• _本文_
7月最初の週末に熊本、鹿児島を襲った豪雨被害について、週明けの6日、宮内庁はいち早く天皇皇后両陛下のお気持ちを発表した。

 

その後も記録的な大雨は続き、豪雨被害は九州全域から西日本、岐阜、長野にまで及んでいる。宮内庁関係者が明かす。

 

「陛下と雅子さまは日増しに拡大する被害に、深く心を痛めていらっしゃるそうです。できるだけ早く被災地に駆けつけ、地元の人々に心をお寄せになりたいと思われているでしょう。しかし宮内庁としては、両陛下が新型コロナに感染される可能性をゼロにできない限り、被災地ご訪問をお止めせざるをえません。苦しむ人々に寄り添うことこそが皇室の務め――。そうお考えになっている陛下と雅子さまは、強いジレンマをお感じでしょう」

 

これまで両陛下は、心を込めて被災地へのお見舞いをされてきた。昨年10月12日から13日にかけて日本列島に甚大な被害を与えた台風19号に際しては、15日にお見舞いの気持ちを表明。22日に予定されていた即位のパレード「祝賀御列の儀」は延期となった。

• _出典抜粋_
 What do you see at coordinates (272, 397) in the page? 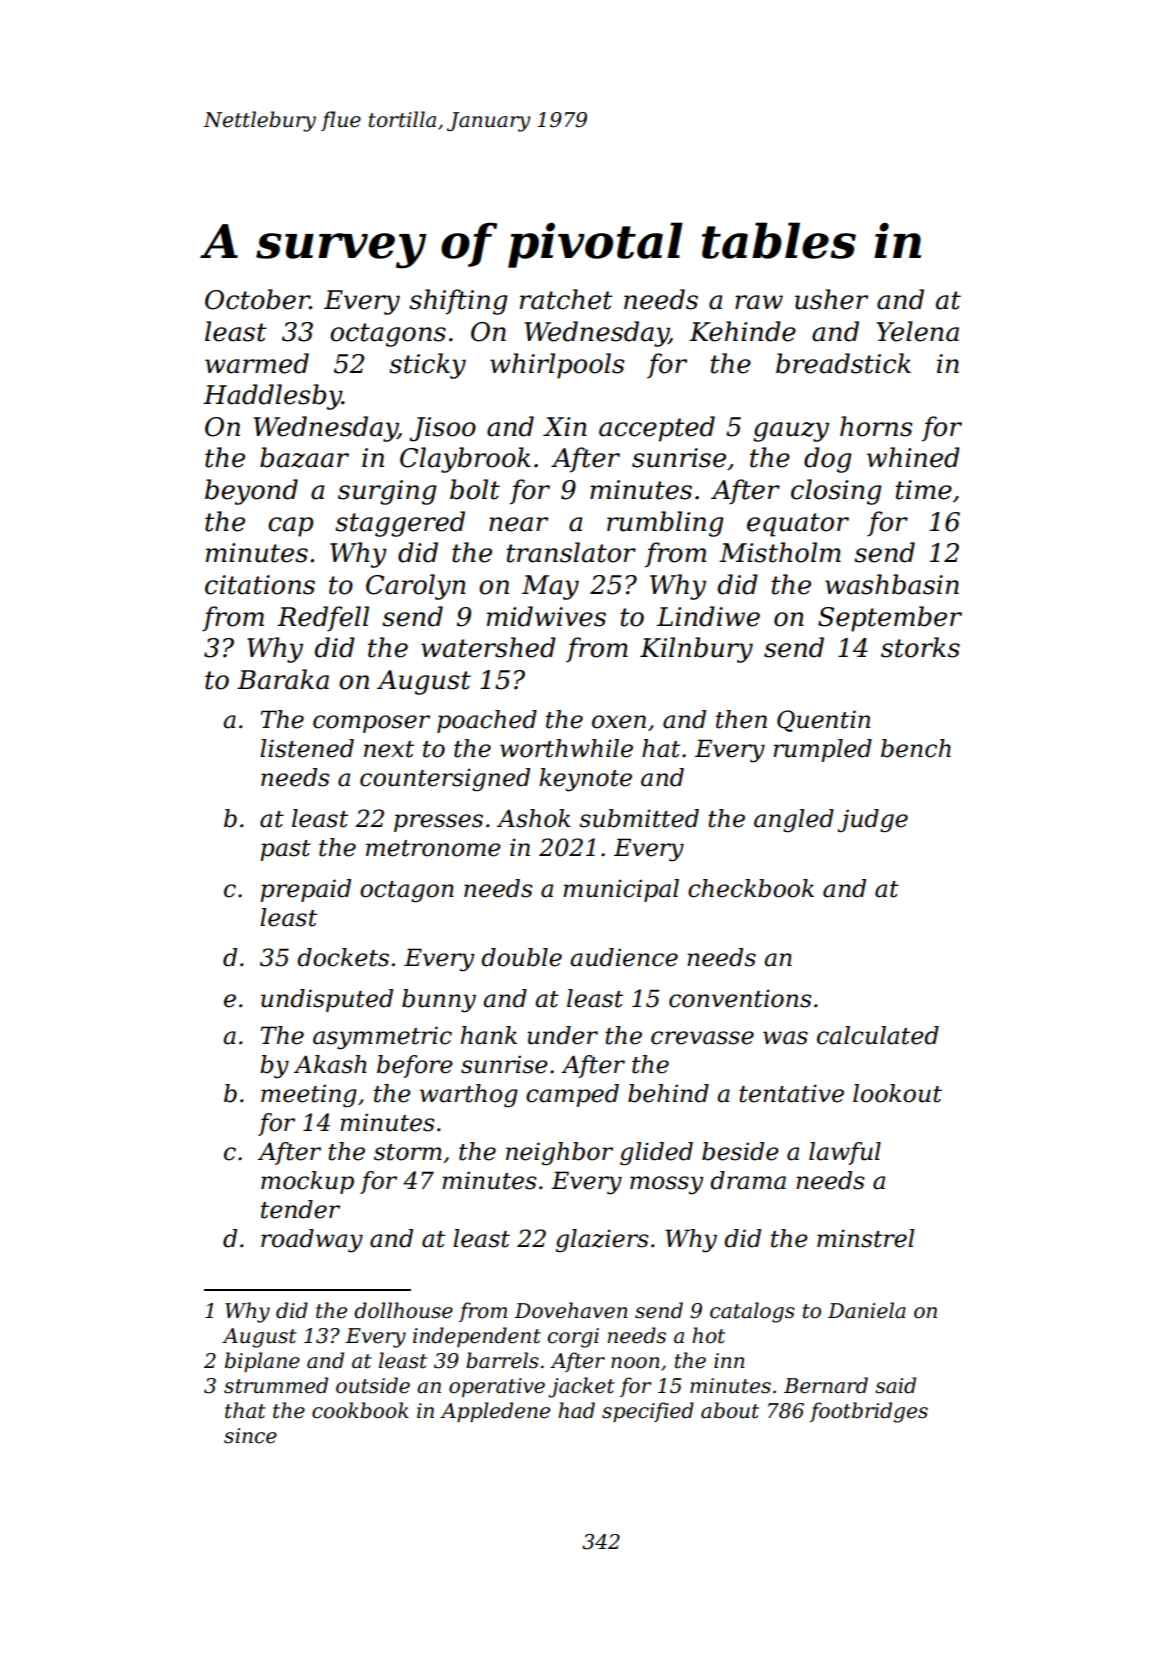
I see `Haddlesby` at bounding box center [272, 397].
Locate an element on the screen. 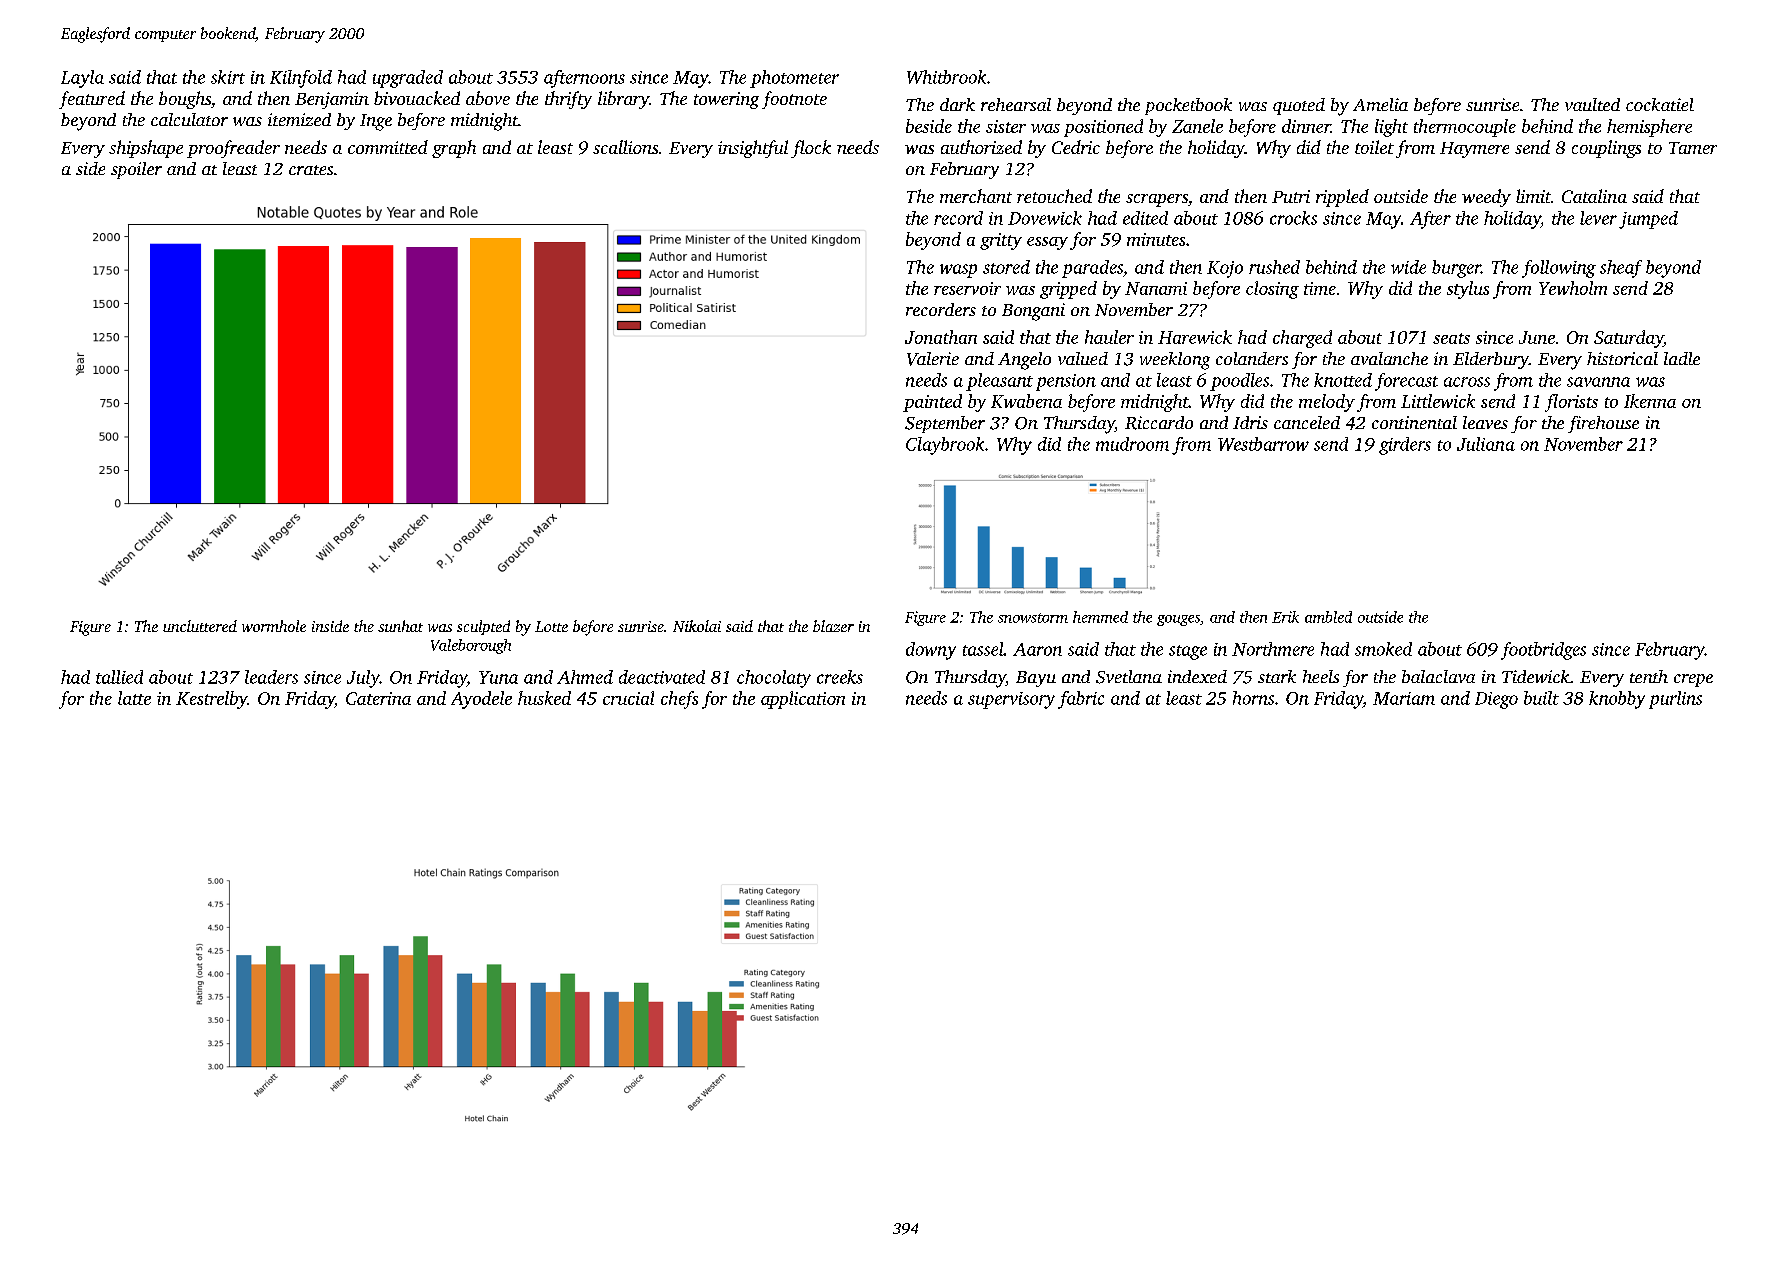 The image size is (1785, 1262). Kestrelby is located at coordinates (211, 700).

• _課題内容_
上に示した、豪雨被害と天皇皇后両陛下の被災地お見舞いをめぐる本文について、最後の文の後から続きを書くこと。

• _回答_
 

「お忙しいなか、年末も押し迫った12月26日に被害の大きかった宮城、福島を見舞われたのは、その年のうちに訪問されたいという陛下と雅子さまの強いご希望があったからなのです」(前出・宮内庁関係者)

 

国民の前にお出ましになれない日々が続くなか、7月10日、雅子さまは「御養蚕納の儀」に臨まれ、今年の養蚕作業を終えられた。皇室担当記者が言う。

 

「皇后のお務めとして受け継がれてきたご養蚕ですが、今年、雅子さまは宮内庁を通して“前例のない情報発信”をされました。まず収穫された生糸の写真を報道機関に提供されました。さらに侍従を通じて、初めての養蚕を無事に終えたご感想を公表されたのです」

 

御養蚕納の儀の直後、侍従は次のように、雅子さまのご感想を伝えた。

 

「お導きをいただかれた上皇、上皇后両陛下、そして、おそばで見守られた天皇陛下をはじめ、作業に携わっていただいたご養蚕所主任や関係者に、深い感謝のお気持ちをお持ちです」

 

しかし、雅子さまのご決断に驚く宮内庁職員や記者もいたという。平成以前のご養蚕では、神事である御養蚕納の儀の取材自体がなかった。そのため、写真提供もご感想の公表も“タブー”だと考えるむきがあったというのだ。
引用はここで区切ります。